La decisión volvió a colocar en el centro del debate la estrategia argentina sobre el Atlántico Sur y la explotación de sus recursos naturales, en un escenario atravesado por el reclamo de soberanía sobre las Islas Malvinas.
Una empresa del Reino Unido inició el trámite
El origen del proceso licitatorio se encuentra en una presentación realizada el 14 de febrero de 2025 por Challenger Energy Group PLC, una compañía que cotiza en la Bolsa de Londres y desarrolla proyectos vinculados al petróleo y al gas en Trinidad y Tobago, Surinam, Bahamas y Uruguay.
El bloque CAN-200 se ubica a unos 350 kilómetros de la costa bonaerense, cerca del límite marítimo con Uruguay, y abarca una superficie aproximada de 5.000 kilómetros cuadrados.
Según el decreto, el permiso de exploración tendrá una duración inicial de ocho años, divididos en dos etapas de cuatro años cada una. Además, podrá extenderse por un período adicional de cinco años. En total, el proyecto podrá alcanzar una vigencia de trece años. La norma también fijó un programa mínimo de inversiones equivalente a 120 Unidades de Trabajo.

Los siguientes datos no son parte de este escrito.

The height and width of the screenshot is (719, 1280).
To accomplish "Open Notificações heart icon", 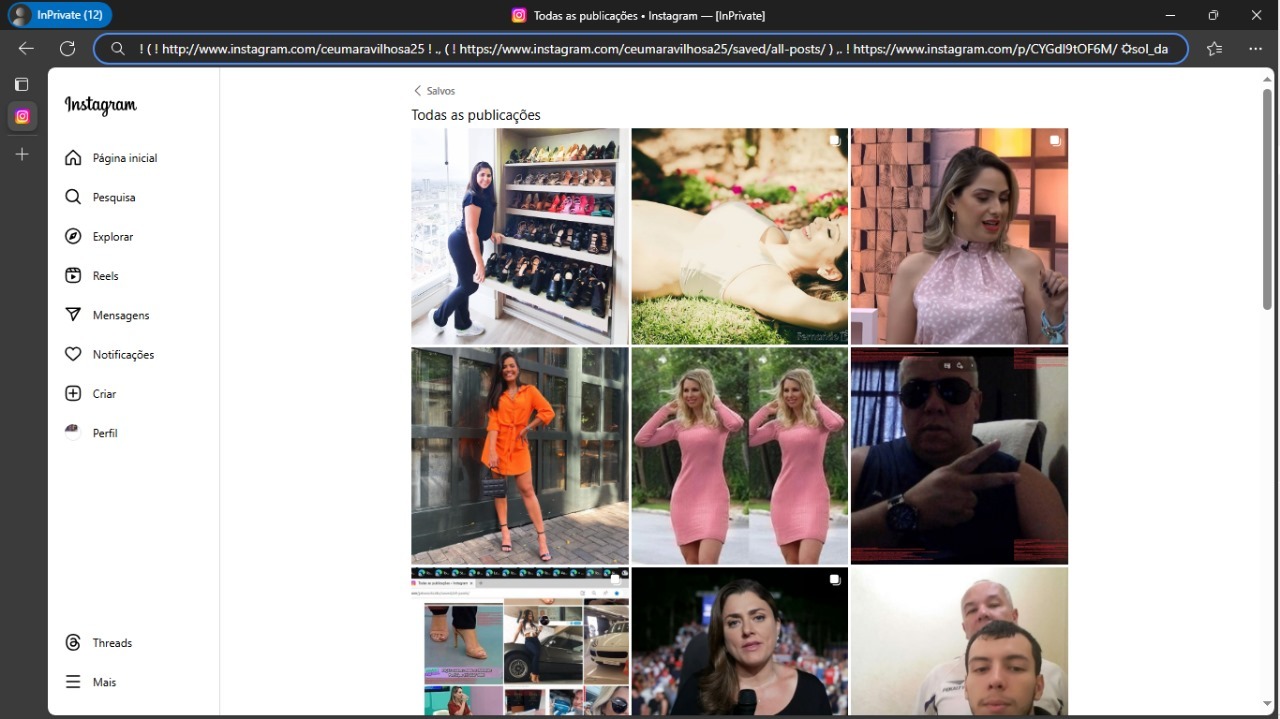I will (73, 355).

La publicación del decreto coincidió con un momento de especial sensibilidad por el avance de empresas británicas e israelíes sobre proyectos petroleros en la cuenca ubicada al norte de las Islas Malvinas. Diversos especialistas sostienen que esos desarrollos poseen un fuerte valor estratégico dentro de la disputa por la soberanía del Atlántico Sur.

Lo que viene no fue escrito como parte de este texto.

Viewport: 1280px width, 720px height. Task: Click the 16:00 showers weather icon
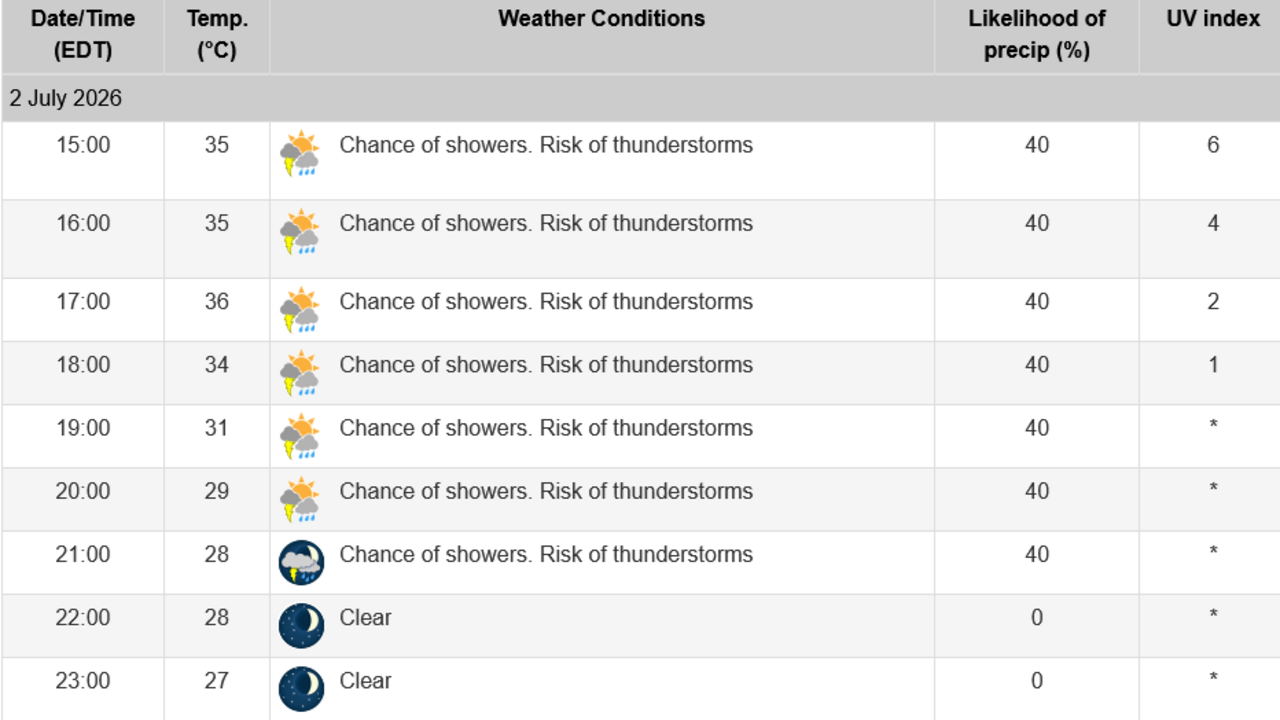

El decreto preservó inmunidades soberanas
El texto oficial aclaró que la prórroga de jurisdicción prevista para el contrato no afectará la inmunidad soberana de bienes considerados estratégicos para el Estado argentino.
Entre ellos mencionó las reservas del Banco Central, los bienes del dominio público, los activos destinados a servicios públicos esenciales, el patrimonio de las misiones diplomáticas, los recursos militares, los impuestos y regalías, así como los bienes que integran el patrimonio cultural de la Nación y aquellos protegidos por la legislación sobre inmunidad soberana.
Críticas desde la provincia de Buenos Aires
La medida también generó rechazo entre dirigentes opositores. Uno de los cuestionamientos más duros llegó desde el intendente de Castelli, Francisco Echarren, quien apuntó contra el momento elegido por el Gobierno para publicar la decisión.
A través de sus redes sociales, el jefe comunal sostuvo: «Mientras la Selección le ganaba a los ingleses, Milei le entregaba nuestro mar a Inglaterra».
Luego agregó que el decreto «le entrega 5.000 kilómetros cuadrados de mar argentino a una empresa inglesa para que saque petróleo y gas de nuestra plataforma submarina». También acusó al Ejecutivo de aprovechar «la distracción del partido» para avanzar con la medida.
Finalmente, Echarren cerró su mensaje con una fuerte crítica al Presidente: «Además de Malvinas, ahora se quedan con nuestro mar. No puede ser más traidor este payaso que nos gobierna».